I returned from my 36-hour stint in Austin two weekends ago, and I struggled to get into the groove of the new and final semester. Currently, I am semi-caught up, which was a huge obstacle (along with the terror in presenting at a major conference), but my new concern involves a constant check-in with my emails. I want to know…but, then again, I do not want to know.
I expected to leave my grad school worries in 2018…at least most of them. After all, the past is the past, and I cannot change what transpired in the latter half of 2018. Instead, I hope for the best. It is all that I can do. However, nerves are washing over me. It is endless thoughts, an array of questions, a cascade of doubts, constant ideas about what I could have done, including the idea of more, versus what I did. It is officially grad school notification season, and I am checking my emails on my phone and laptop multiple times a day. This week, I actually intend to check the mail, something I otherwise rarely do (Nothing is ever for me, so why bother?). I have no idea which method I would be notified by, and it is not something these institutions specify on their websites. So, I wait, watch, and worry…and then wait, watch, and worry again.
I prepare and plan for the worst, and I am slowly coming to grips with the fact I may be rejected. Grad school is highly competitive. Currently, universities’ grad school programs for political science only admit undergraduates into their PhD programs (which is what I am applying for) if they demonstrate academic talent…superb talent. Sometimes this means accepting 10 to 12 students each year, despite upwards of 150 applications. This is where the nerves come into play. What if I am not one of those students? It is something I must be prepared for because life (For some, it is their Maker.) rarely gives us everything we want, but instead, it (insert [Maker]) gives us the things we truly need. The truth is: This is what I want, this is the immediate future I envisioned for myself, this is what I have spent the past year and a half preparing for. But, is this what I need? Is this for me in the long, more permanent future? Only time will tell, and I struggle with whether I will be ready and willing to listen when it speaks.
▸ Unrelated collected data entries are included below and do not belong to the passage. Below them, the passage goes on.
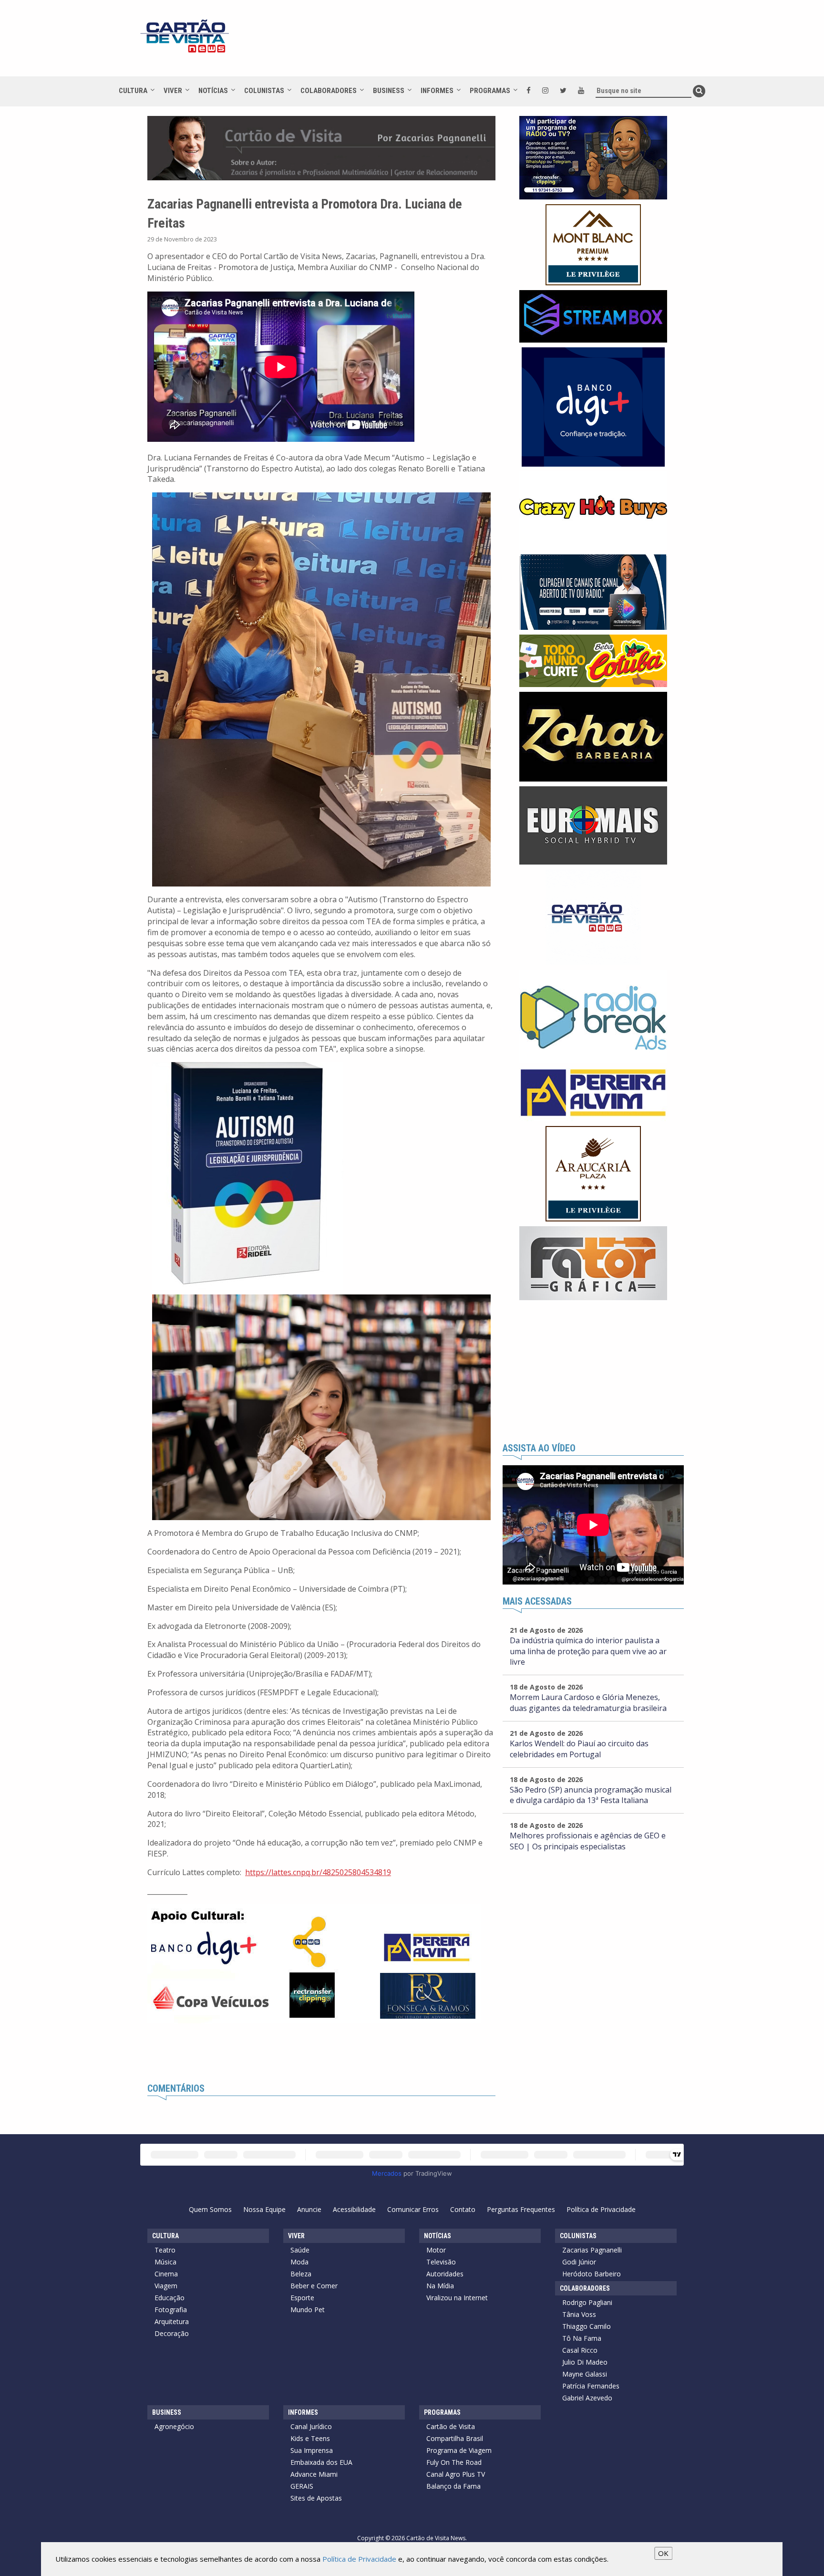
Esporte (302, 2297)
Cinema (166, 2273)
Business (388, 90)
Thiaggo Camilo (586, 2326)
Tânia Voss (579, 2314)
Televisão (441, 2261)
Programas (490, 90)
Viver (173, 90)
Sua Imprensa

This weekend, I am cleaning up my thesis, which is nearly done. Thankfully. I also am brainstorming research paper topics on Tudor and Stuart Britain. And, besides glancing/taking notes on my reading assignments for next week, I may begin painting. Two years ago, I promised my mom I would paint two onions (Odd, yes? However, I am from the sweet onion capital of the world, so…go figure.) and a map of Georgia with its key highlights/features for her office. After two years, I think it is time to actually do that project I agreed to do, don’t you? Have a lovely weekend!